AIM OF THE TASK: Copy the records below, from the line containing "Instruction: Open the" through the last line; leave out pictures.

AVAILABLE RECORDS:
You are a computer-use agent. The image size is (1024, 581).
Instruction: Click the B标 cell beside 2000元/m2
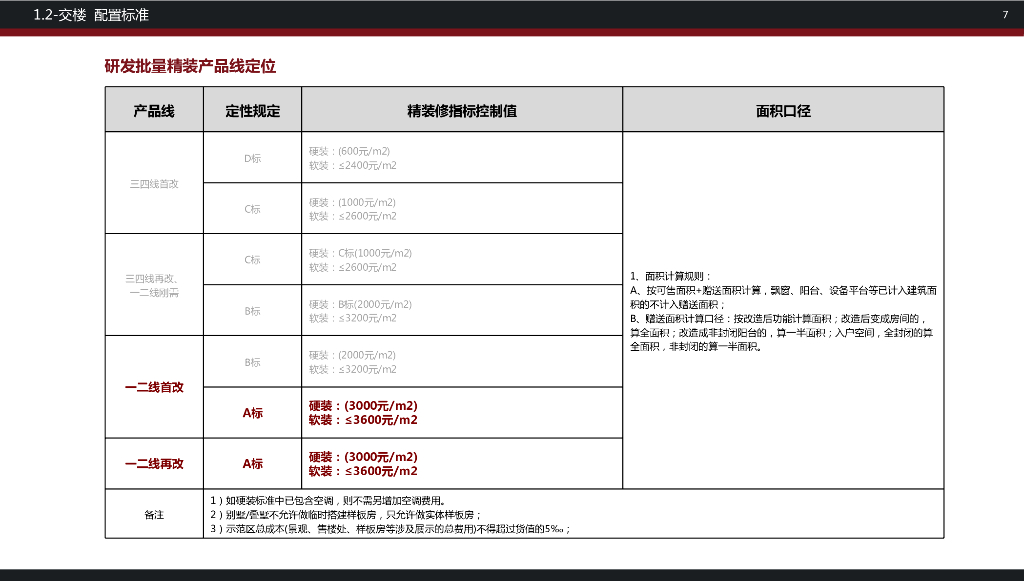coord(252,362)
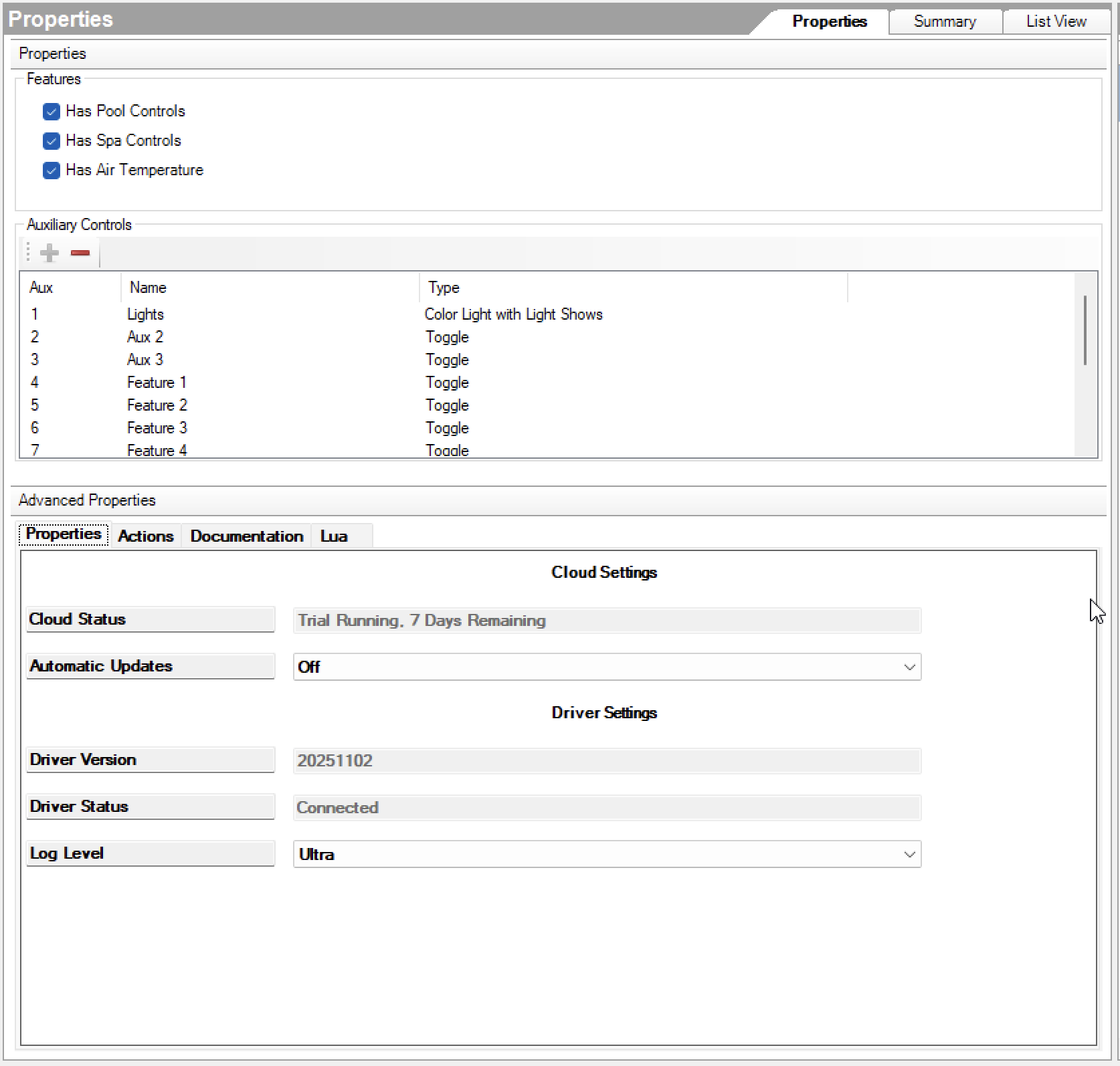Viewport: 1120px width, 1066px height.
Task: Switch to the Actions tab
Action: (146, 536)
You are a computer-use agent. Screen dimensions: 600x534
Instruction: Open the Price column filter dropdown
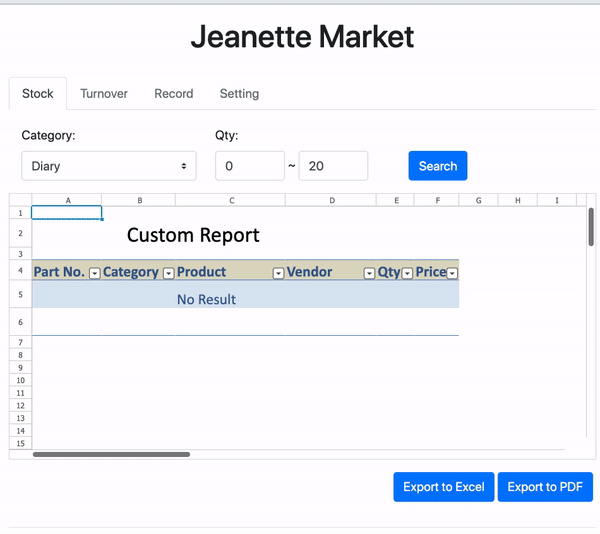452,273
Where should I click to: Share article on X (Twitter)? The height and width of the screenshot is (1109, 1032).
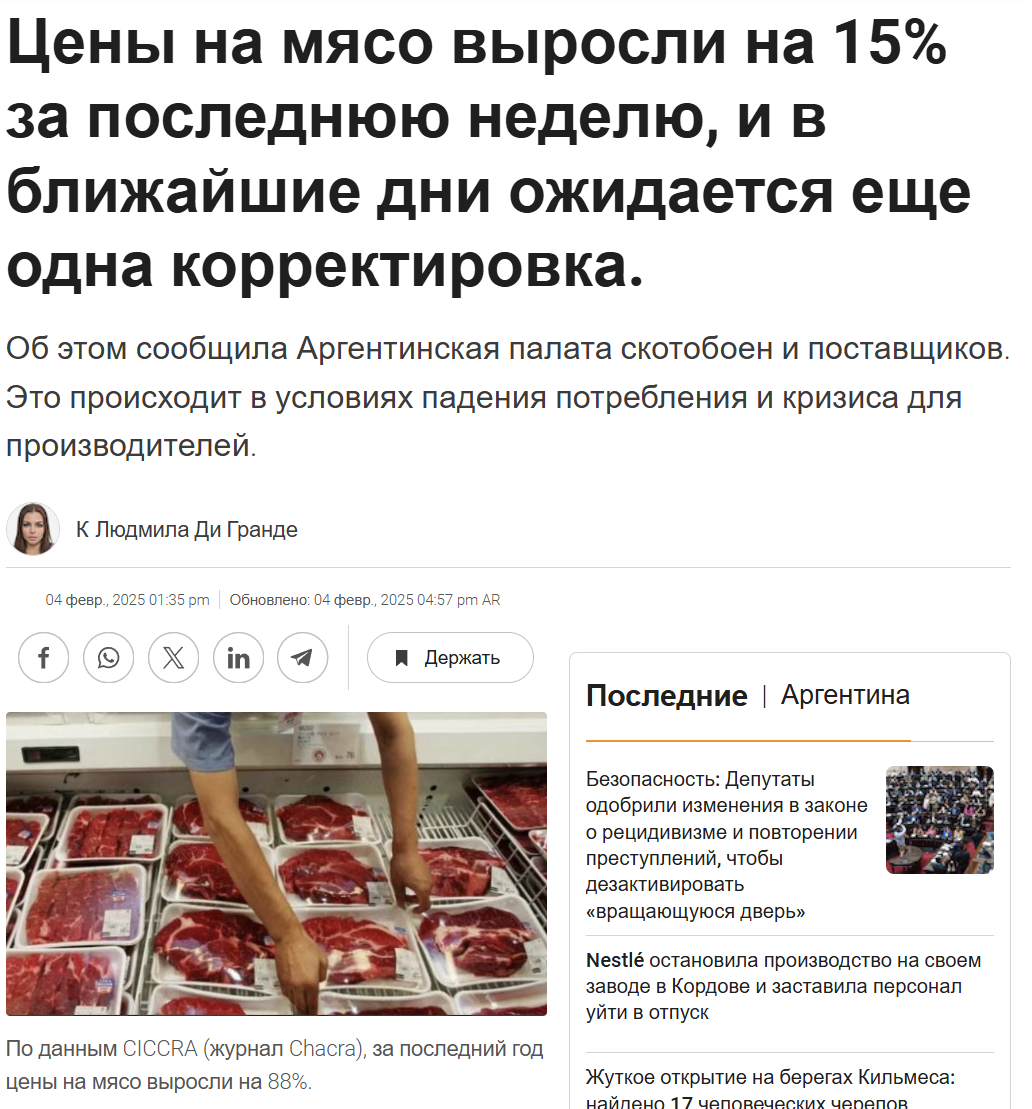(173, 658)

RESPONSE BELOW:
Instruction: Open the Price column filter dropdown
452,273
Where should I click to: Share article on X (Twitter)? The height and width of the screenshot is (1109, 1032).
(173, 658)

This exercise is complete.